After generating the sub splits of a dataset (train/val/test) and their subsequent split.scv file, we can generate an overall hdf5 file that encapsulates all the dataset into one file thus reducing training times. To do that, you can run the following command line which takes the following arguments:

* Item `datamodule.data_dir`: The directory where train,val,test folders exist
* Item `datamodule.split_csv_path`: the split.csv split file full path
* Item `datamodule.hdf5_file_path`: the to-generate hdf5 file full path

Here is an example:


```bash
DATASET_DIR="/path/to/images/disparities/maks/sets/of/files"
python run.py task.task_name=create_hdf5 \
datamodule.data_dir="${{DATASET_DIR}}Stereo" \
datamodule.split_csv_path="${{DATASET_DIR}}Stereo/split.csv" \
datamodule.hdf5_file_path="${DATASET_DIR}Stereo/eurosdr.hdf5"
```

## Getting started quickly with a toy dataset

A quadruplet of left,right,disparity,occlusion_mask images is provided as part of the test suite.

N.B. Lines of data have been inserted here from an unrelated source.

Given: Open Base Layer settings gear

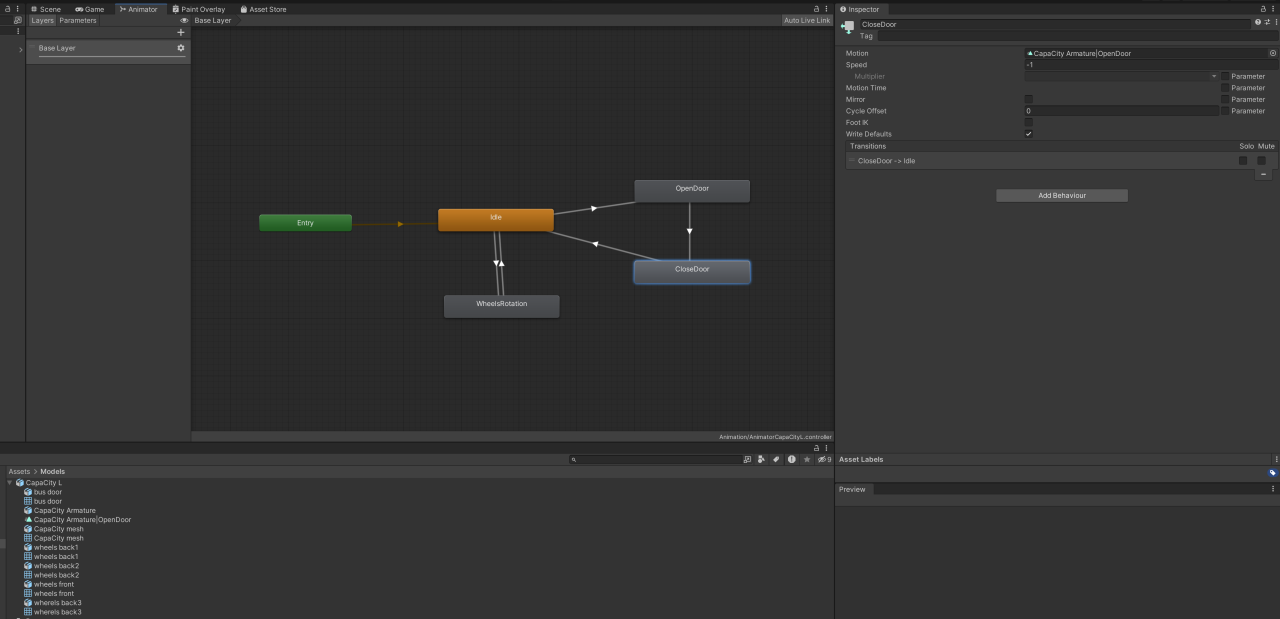Looking at the screenshot, I should coord(181,48).

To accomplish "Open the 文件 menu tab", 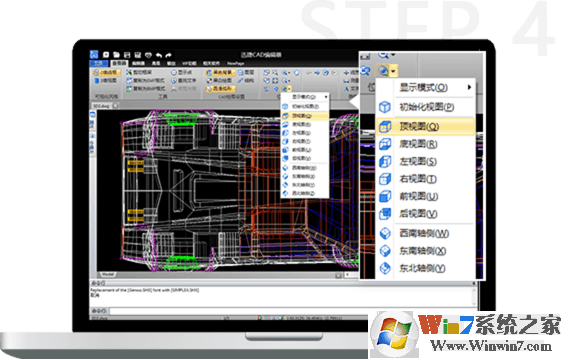I will [x=98, y=63].

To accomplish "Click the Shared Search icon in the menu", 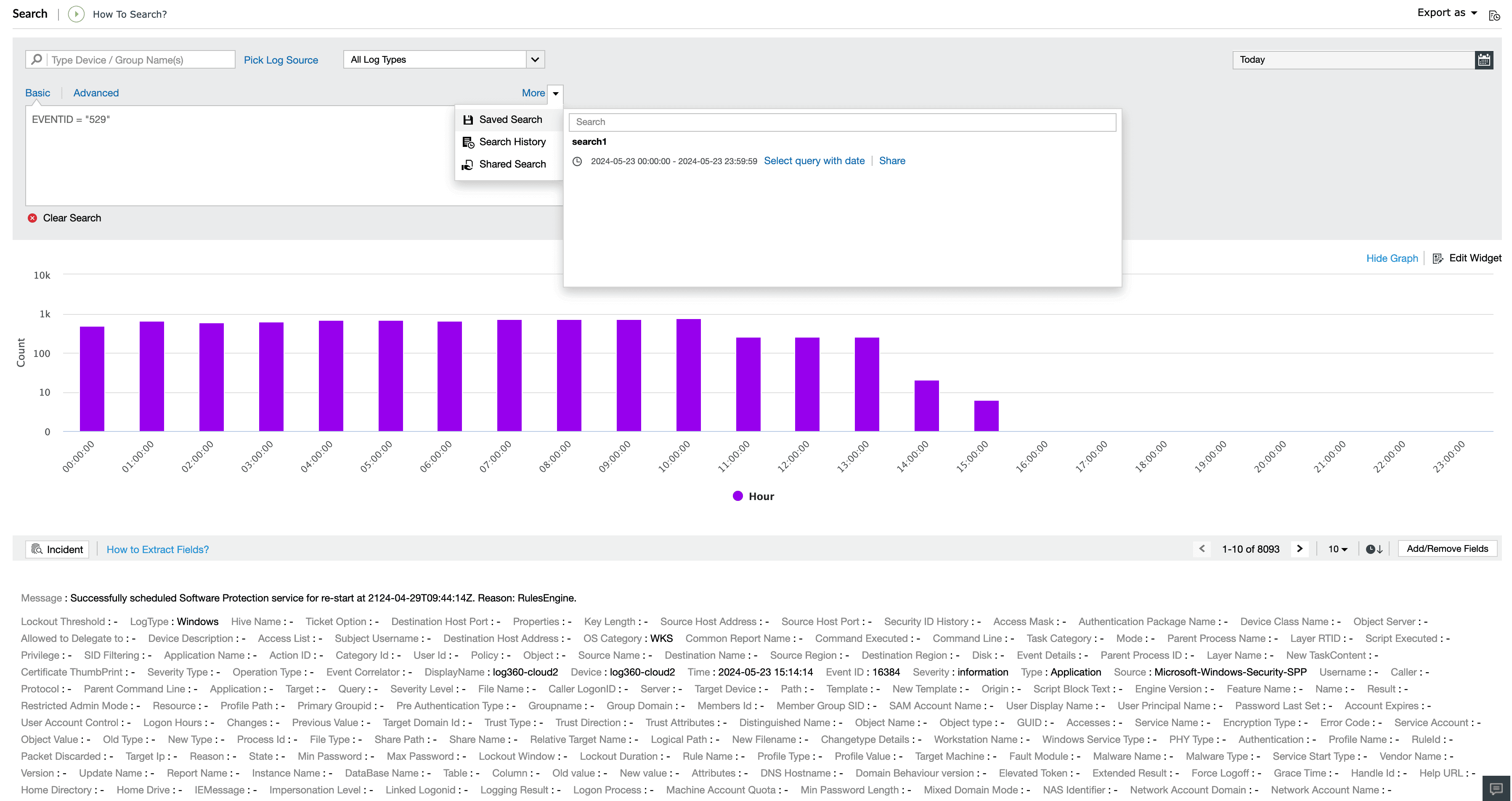I will [468, 165].
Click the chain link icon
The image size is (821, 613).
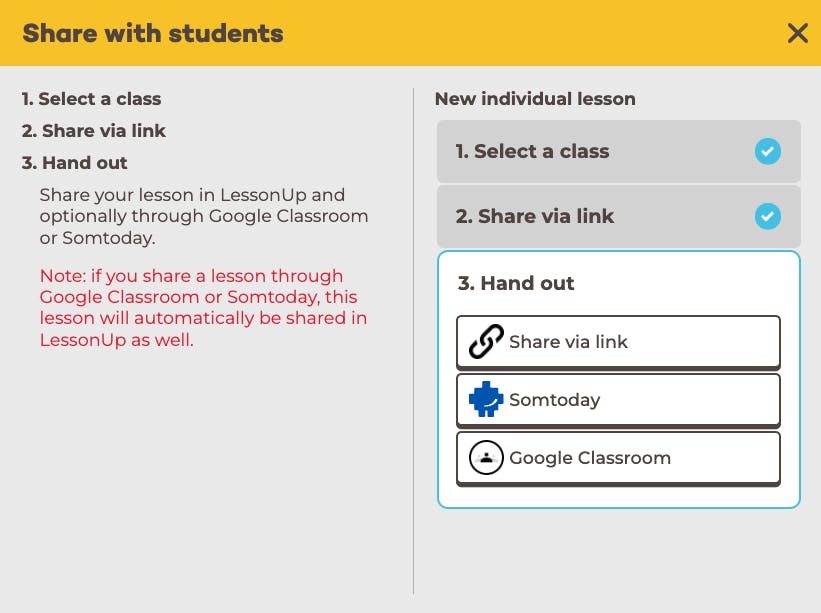coord(486,342)
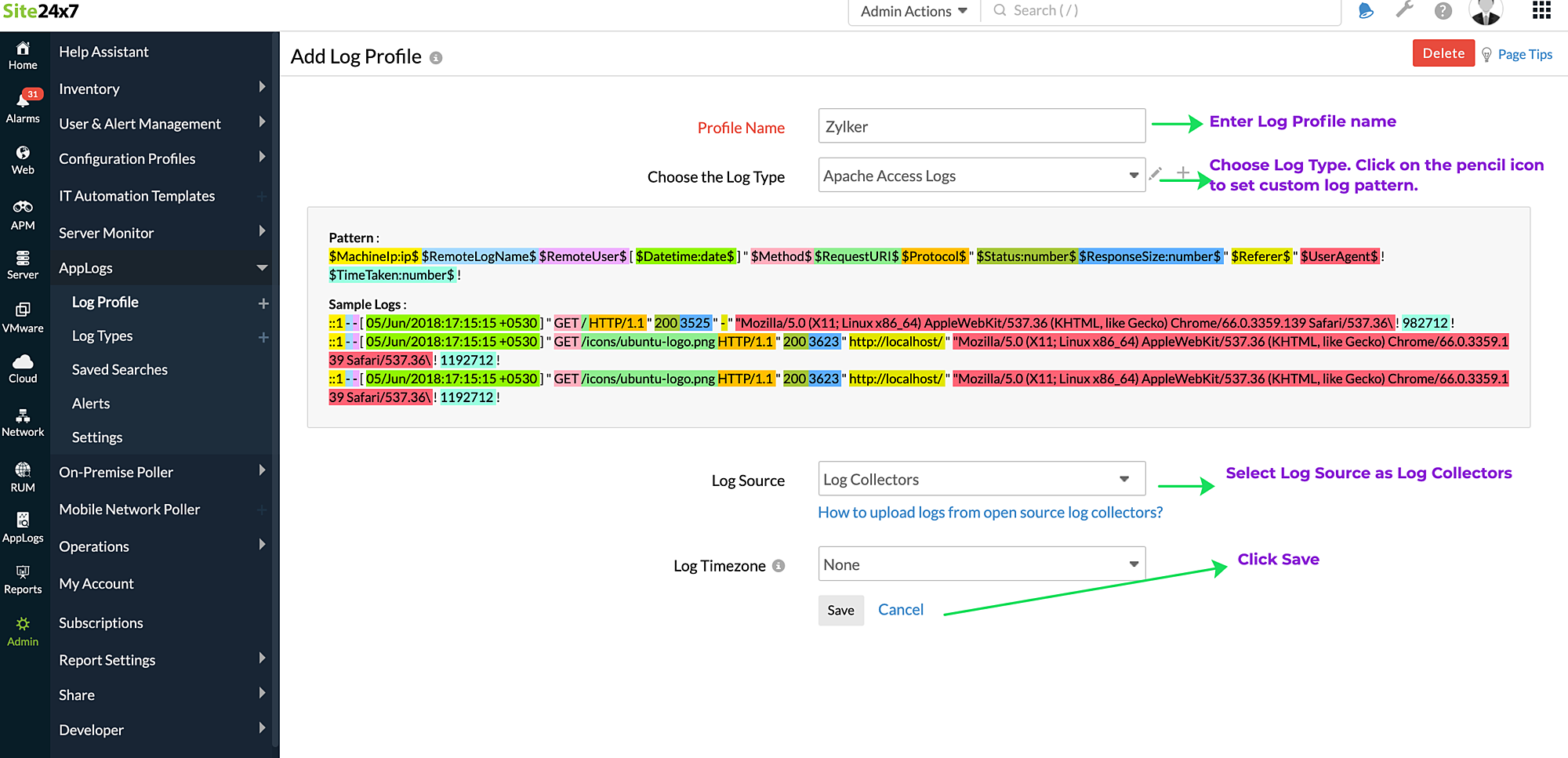Open the open source log collectors help link
The image size is (1568, 758).
989,513
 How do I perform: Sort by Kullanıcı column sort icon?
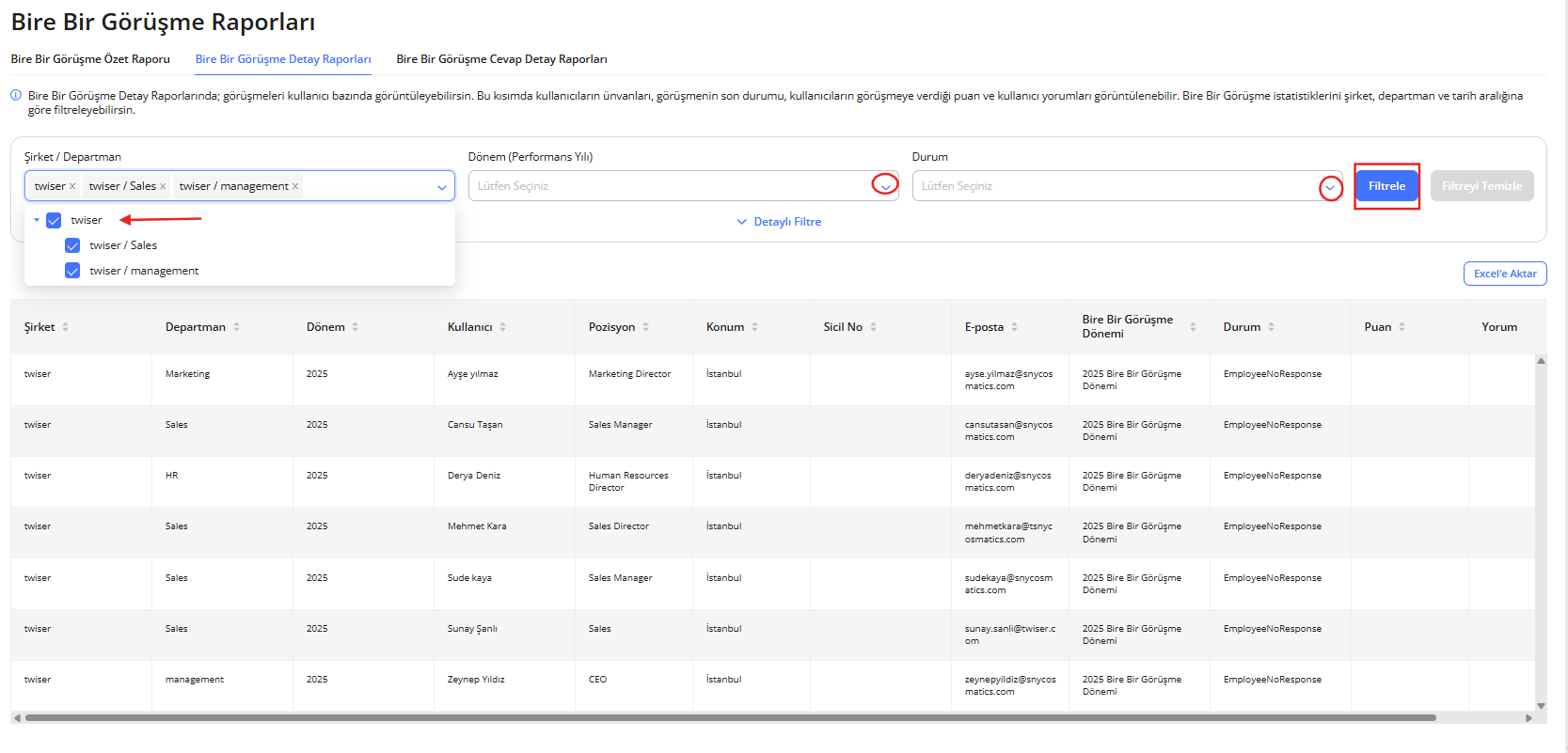click(502, 327)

It can be turned into a small, training-ready dataset to get started with the package. 

To create a toy dataset run :
```
python simlearner3d/processing/dataset/toy_dataset.py +task.task_name="make_hdf5"
```
You will see a new file: `/test/data/toy_dataset.hdf5`.